** TÂCHE DEMANDÉE **
Réécris toutes les lignes ci-dessous en remplaçant "Screen dimensions" par "Screen size" partout où il figure, sans rien modifier d'autre.

** DONNÉES À TRAITER **
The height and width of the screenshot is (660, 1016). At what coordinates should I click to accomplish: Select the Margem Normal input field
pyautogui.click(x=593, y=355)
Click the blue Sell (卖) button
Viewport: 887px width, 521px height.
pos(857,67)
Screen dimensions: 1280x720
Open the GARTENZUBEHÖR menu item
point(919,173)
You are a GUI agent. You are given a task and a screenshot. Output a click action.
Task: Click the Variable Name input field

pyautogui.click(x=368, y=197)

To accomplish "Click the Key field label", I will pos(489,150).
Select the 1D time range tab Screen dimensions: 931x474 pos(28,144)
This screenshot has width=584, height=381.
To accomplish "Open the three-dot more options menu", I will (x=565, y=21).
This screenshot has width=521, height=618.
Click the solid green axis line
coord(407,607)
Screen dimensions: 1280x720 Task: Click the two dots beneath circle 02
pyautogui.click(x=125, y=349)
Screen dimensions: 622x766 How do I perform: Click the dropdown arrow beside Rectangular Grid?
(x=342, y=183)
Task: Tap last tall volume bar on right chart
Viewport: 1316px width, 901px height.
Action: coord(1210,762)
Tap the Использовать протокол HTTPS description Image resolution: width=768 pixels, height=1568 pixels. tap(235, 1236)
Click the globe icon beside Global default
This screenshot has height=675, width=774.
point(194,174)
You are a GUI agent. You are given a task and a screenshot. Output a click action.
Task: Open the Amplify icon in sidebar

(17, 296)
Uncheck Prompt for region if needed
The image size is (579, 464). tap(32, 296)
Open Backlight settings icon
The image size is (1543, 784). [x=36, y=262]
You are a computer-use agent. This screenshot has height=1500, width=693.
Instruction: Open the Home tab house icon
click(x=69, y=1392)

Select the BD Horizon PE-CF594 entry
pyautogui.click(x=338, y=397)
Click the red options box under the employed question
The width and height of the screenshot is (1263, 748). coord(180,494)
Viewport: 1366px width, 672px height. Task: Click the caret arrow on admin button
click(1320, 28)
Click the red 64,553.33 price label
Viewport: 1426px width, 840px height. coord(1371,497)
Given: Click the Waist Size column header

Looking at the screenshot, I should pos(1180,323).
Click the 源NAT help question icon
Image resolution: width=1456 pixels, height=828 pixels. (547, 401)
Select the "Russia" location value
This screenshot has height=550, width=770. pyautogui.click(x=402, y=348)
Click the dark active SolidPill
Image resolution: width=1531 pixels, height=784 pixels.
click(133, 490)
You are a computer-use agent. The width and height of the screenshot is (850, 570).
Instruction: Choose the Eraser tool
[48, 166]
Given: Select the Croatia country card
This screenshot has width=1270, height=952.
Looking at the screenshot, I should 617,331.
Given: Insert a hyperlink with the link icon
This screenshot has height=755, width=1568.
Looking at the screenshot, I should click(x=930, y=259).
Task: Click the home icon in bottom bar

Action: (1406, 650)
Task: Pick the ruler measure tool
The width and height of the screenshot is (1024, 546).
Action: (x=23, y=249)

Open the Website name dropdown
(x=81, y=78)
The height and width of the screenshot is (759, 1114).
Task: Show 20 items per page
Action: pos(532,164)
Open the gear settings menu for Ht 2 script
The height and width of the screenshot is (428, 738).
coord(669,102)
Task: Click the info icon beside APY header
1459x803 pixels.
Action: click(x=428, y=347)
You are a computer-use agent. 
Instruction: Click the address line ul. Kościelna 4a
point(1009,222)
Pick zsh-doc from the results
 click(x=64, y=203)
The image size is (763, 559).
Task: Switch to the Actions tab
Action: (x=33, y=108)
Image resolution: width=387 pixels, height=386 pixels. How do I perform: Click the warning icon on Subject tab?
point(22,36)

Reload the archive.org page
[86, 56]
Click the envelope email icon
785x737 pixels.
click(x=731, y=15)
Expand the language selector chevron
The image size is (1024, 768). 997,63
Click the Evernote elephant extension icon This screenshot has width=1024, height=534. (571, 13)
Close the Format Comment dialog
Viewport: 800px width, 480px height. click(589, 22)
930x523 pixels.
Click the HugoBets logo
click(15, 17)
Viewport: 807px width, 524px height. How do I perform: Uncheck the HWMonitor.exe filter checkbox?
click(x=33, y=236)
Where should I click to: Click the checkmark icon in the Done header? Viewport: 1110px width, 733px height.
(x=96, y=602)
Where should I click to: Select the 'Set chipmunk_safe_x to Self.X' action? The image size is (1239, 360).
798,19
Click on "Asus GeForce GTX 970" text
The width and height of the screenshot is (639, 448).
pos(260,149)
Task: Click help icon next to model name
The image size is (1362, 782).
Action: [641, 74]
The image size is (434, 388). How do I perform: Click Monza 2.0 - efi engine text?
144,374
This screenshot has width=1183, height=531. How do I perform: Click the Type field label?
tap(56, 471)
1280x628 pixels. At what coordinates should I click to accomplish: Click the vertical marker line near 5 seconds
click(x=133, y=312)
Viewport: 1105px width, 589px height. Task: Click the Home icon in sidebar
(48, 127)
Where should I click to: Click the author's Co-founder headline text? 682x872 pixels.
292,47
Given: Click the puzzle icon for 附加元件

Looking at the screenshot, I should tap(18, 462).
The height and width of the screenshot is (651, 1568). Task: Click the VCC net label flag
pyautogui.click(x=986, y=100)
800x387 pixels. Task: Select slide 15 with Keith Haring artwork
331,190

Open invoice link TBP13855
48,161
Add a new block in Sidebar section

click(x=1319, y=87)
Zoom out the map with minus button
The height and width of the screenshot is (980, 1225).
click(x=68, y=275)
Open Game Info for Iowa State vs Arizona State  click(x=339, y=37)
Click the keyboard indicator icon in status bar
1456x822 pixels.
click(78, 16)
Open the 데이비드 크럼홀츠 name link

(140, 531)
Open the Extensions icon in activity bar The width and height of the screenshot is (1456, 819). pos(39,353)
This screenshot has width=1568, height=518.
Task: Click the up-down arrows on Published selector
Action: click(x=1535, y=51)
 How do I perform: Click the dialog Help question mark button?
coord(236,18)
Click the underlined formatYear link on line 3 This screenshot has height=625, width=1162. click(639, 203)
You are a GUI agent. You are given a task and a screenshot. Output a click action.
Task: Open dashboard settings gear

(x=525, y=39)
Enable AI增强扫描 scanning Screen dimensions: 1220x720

** RÉPONSE AU PROBLÈME **
The height and width of the screenshot is (660, 1016). At what coordinates should I click to accomplish: Select the Margem Normal input field
pyautogui.click(x=593, y=355)
Click the blue Sell (卖) button
Viewport: 887px width, 521px height.
pos(857,67)
Screen size: 1280x720
Open the GARTENZUBEHÖR menu item
point(919,173)
You are a GUI agent. You are given a task and a screenshot. Output a click action.
Task: Click the Variable Name input field

pyautogui.click(x=368, y=197)

To accomplish "Click the Key field label", I will pos(489,150).
Select the 1D time range tab Screen size: 931x474 pos(28,144)
This screenshot has width=584, height=381.
To accomplish "Open the three-dot more options menu", I will (x=565, y=21).
This screenshot has width=521, height=618.
Click the solid green axis line
coord(407,607)
Screen size: 1280x720 Task: Click the two dots beneath circle 02
pyautogui.click(x=125, y=349)
Screen size: 622x766 How do I perform: Click the dropdown arrow beside Rectangular Grid?
(x=342, y=183)
Task: Tap last tall volume bar on right chart
Viewport: 1316px width, 901px height.
Action: coord(1210,762)
Tap the Использовать протокол HTTPS description Image resolution: width=768 pixels, height=1568 pixels. tap(235, 1236)
Click the globe icon beside Global default
This screenshot has height=675, width=774.
point(194,174)
You are a GUI agent. You are given a task and a screenshot. Output a click action.
Task: Open the Amplify icon in sidebar

(17, 296)
Uncheck Prompt for region if needed
The image size is (579, 464). tap(32, 296)
Open Backlight settings icon
The image size is (1543, 784). [x=36, y=262]
You are a computer-use agent. This screenshot has height=1500, width=693.
Instruction: Open the Home tab house icon
click(x=69, y=1392)

Select the BD Horizon PE-CF594 entry
pyautogui.click(x=338, y=397)
Click the red options box under the employed question
The width and height of the screenshot is (1263, 748). coord(180,494)
Viewport: 1366px width, 672px height. Task: Click the caret arrow on admin button
click(1320, 28)
Click the red 64,553.33 price label
Viewport: 1426px width, 840px height. coord(1371,497)
Given: Click the Waist Size column header

Looking at the screenshot, I should pos(1180,323).
Click the 源NAT help question icon
Image resolution: width=1456 pixels, height=828 pixels. (547, 401)
Select the "Russia" location value
This screenshot has height=550, width=770. pyautogui.click(x=402, y=348)
Click the dark active SolidPill
Image resolution: width=1531 pixels, height=784 pixels.
click(133, 490)
You are a computer-use agent. The width and height of the screenshot is (850, 570).
Instruction: Choose the Eraser tool
[48, 166]
Given: Select the Croatia country card
This screenshot has width=1270, height=952.
Looking at the screenshot, I should 617,331.
Given: Insert a hyperlink with the link icon
This screenshot has height=755, width=1568.
Looking at the screenshot, I should click(x=930, y=259).
Task: Click the home icon in bottom bar

Action: (1406, 650)
Task: Pick the ruler measure tool
The width and height of the screenshot is (1024, 546).
Action: (x=23, y=249)

Open the Website name dropdown
(x=81, y=78)
The height and width of the screenshot is (759, 1114).
Task: Show 20 items per page
Action: pos(532,164)
Open the gear settings menu for Ht 2 script
The height and width of the screenshot is (428, 738).
coord(669,102)
Task: Click the info icon beside APY header
1459x803 pixels.
Action: click(x=428, y=347)
You are a computer-use agent. 
Instruction: Click the address line ul. Kościelna 4a
point(1009,222)
Pick zsh-doc from the results
 click(x=64, y=203)
The image size is (763, 559).
Task: Switch to the Actions tab
Action: (x=33, y=108)
Image resolution: width=387 pixels, height=386 pixels. How do I perform: Click the warning icon on Subject tab?
point(22,36)

Reload the archive.org page
[86, 56]
Click the envelope email icon
785x737 pixels.
click(x=731, y=15)
Expand the language selector chevron
The image size is (1024, 768). 997,63
Click the Evernote elephant extension icon This screenshot has width=1024, height=534. (571, 13)
Close the Format Comment dialog
Viewport: 800px width, 480px height. click(589, 22)
930x523 pixels.
Click the HugoBets logo
click(15, 17)
Viewport: 807px width, 524px height. How do I perform: Uncheck the HWMonitor.exe filter checkbox?
click(x=33, y=236)
Where should I click to: Click the checkmark icon in the Done header? Viewport: 1110px width, 733px height.
(x=96, y=602)
Where should I click to: Select the 'Set chipmunk_safe_x to Self.X' action? The image size is (1239, 360).
798,19
Click on "Asus GeForce GTX 970" text
The width and height of the screenshot is (639, 448).
pos(260,149)
Task: Click help icon next to model name
The image size is (1362, 782).
Action: [641, 74]
The image size is (434, 388). How do I perform: Click Monza 2.0 - efi engine text?
144,374
This screenshot has width=1183, height=531. How do I perform: Click the Type field label?
tap(56, 471)
1280x628 pixels. At what coordinates should I click to accomplish: Click the vertical marker line near 5 seconds
click(x=133, y=312)
Viewport: 1105px width, 589px height. Task: Click the Home icon in sidebar
(48, 127)
Where should I click to: Click the author's Co-founder headline text? 682x872 pixels.
292,47
Given: Click the puzzle icon for 附加元件

Looking at the screenshot, I should tap(18, 462).
The height and width of the screenshot is (651, 1568). Task: Click the VCC net label flag
pyautogui.click(x=986, y=100)
800x387 pixels. Task: Select slide 15 with Keith Haring artwork
331,190

Open invoice link TBP13855
48,161
Add a new block in Sidebar section

click(x=1319, y=87)
Zoom out the map with minus button
The height and width of the screenshot is (980, 1225).
click(x=68, y=275)
Open Game Info for Iowa State vs Arizona State  click(x=339, y=37)
Click the keyboard indicator icon in status bar
1456x822 pixels.
click(78, 16)
Open the 데이비드 크럼홀츠 name link

(140, 531)
Open the Extensions icon in activity bar The width and height of the screenshot is (1456, 819). pos(39,353)
This screenshot has width=1568, height=518.
Task: Click the up-down arrows on Published selector
Action: click(x=1535, y=51)
 How do I perform: Click the dialog Help question mark button?
coord(236,18)
Click the underlined formatYear link on line 3 This screenshot has height=625, width=1162. click(639, 203)
You are a GUI agent. You are given a task and a screenshot. Output a click action.
Task: Open dashboard settings gear

(x=525, y=39)
Enable AI增强扫描 scanning Screen size: 1220x720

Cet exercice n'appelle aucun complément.